Similar issue https://github.com/tensorflow/addons/issues/2672

yang-stressfree commented 2 years ago

Test with:

tensorflow==2.8.0
tensorflow-addons==0.16.1

get the same error 😢

yang-stressfree commented 2 years ago

I figure out why this error occur when try to save the model with tf.saved_model.save or model.save:

    def call(self, inputs, training=None, mask=None):
        batch_seq_encoded, batch_seq_labeled = inputs
        # ...
        self.dec_attention.setup_memory(batch_seq_encoded)

actually the error explain itself:

ValueError: Unable to save function b'__inference_tiny_demo_model_layer_call_fn_6516' because it captures graph tensor Tensor("BahdanauAttention/strided_slice:0", shape=(), dtype=int32) from a parent function which cannot be converted to a constant with tf.get_static_value.
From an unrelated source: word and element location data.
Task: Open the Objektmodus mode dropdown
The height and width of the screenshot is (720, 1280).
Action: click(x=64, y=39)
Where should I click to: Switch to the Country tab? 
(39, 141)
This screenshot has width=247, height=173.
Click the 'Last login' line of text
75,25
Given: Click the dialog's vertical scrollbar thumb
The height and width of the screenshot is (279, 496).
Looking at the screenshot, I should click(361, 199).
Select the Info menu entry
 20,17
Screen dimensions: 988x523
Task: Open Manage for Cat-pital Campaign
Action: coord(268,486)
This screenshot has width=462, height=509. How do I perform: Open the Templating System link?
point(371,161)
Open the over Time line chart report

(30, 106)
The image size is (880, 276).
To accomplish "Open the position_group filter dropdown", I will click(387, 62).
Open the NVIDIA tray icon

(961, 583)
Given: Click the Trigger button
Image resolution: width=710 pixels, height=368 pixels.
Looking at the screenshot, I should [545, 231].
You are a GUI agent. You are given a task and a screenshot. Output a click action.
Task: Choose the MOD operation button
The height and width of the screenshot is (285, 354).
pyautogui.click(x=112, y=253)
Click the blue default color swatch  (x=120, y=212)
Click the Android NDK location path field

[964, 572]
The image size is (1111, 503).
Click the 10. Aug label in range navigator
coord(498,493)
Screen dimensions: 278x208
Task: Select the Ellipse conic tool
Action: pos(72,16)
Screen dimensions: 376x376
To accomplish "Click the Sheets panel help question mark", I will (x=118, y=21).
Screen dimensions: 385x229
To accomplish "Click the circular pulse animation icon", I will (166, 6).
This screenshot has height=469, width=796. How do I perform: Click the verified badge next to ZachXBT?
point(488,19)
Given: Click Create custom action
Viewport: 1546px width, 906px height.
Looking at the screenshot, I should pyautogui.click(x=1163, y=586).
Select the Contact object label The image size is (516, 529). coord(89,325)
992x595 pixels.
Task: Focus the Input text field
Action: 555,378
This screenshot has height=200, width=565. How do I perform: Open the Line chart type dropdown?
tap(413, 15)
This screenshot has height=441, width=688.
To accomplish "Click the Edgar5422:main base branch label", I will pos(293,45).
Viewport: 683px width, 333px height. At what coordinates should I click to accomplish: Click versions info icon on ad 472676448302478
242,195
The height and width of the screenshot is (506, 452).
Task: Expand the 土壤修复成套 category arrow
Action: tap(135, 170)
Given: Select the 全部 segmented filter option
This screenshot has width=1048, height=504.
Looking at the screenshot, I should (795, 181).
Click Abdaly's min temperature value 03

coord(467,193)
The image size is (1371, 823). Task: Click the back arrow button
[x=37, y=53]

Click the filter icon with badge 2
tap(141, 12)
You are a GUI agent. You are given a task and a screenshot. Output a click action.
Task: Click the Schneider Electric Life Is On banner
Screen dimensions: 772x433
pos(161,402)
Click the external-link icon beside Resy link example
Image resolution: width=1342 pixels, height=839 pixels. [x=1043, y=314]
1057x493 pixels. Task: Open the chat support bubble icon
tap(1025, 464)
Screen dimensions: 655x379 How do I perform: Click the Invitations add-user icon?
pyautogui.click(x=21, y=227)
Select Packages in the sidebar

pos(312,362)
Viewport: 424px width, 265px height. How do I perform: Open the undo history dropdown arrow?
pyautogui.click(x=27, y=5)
Because tf.saved_model.save try to convert batch_seq_encoded which is a dynamic value as memory of attention mechanism to a static value.

For anyone want to export model by tf.saved_model.save, DO NOT implement attention mechanism with tfa.seq2seq.BahdanauAttention and tfa.seq2seq.AttentionWrapper.

As a beginner, https://www.tensorflow.org/text/tutorials/nmt_with_attention is a workable and portable solution.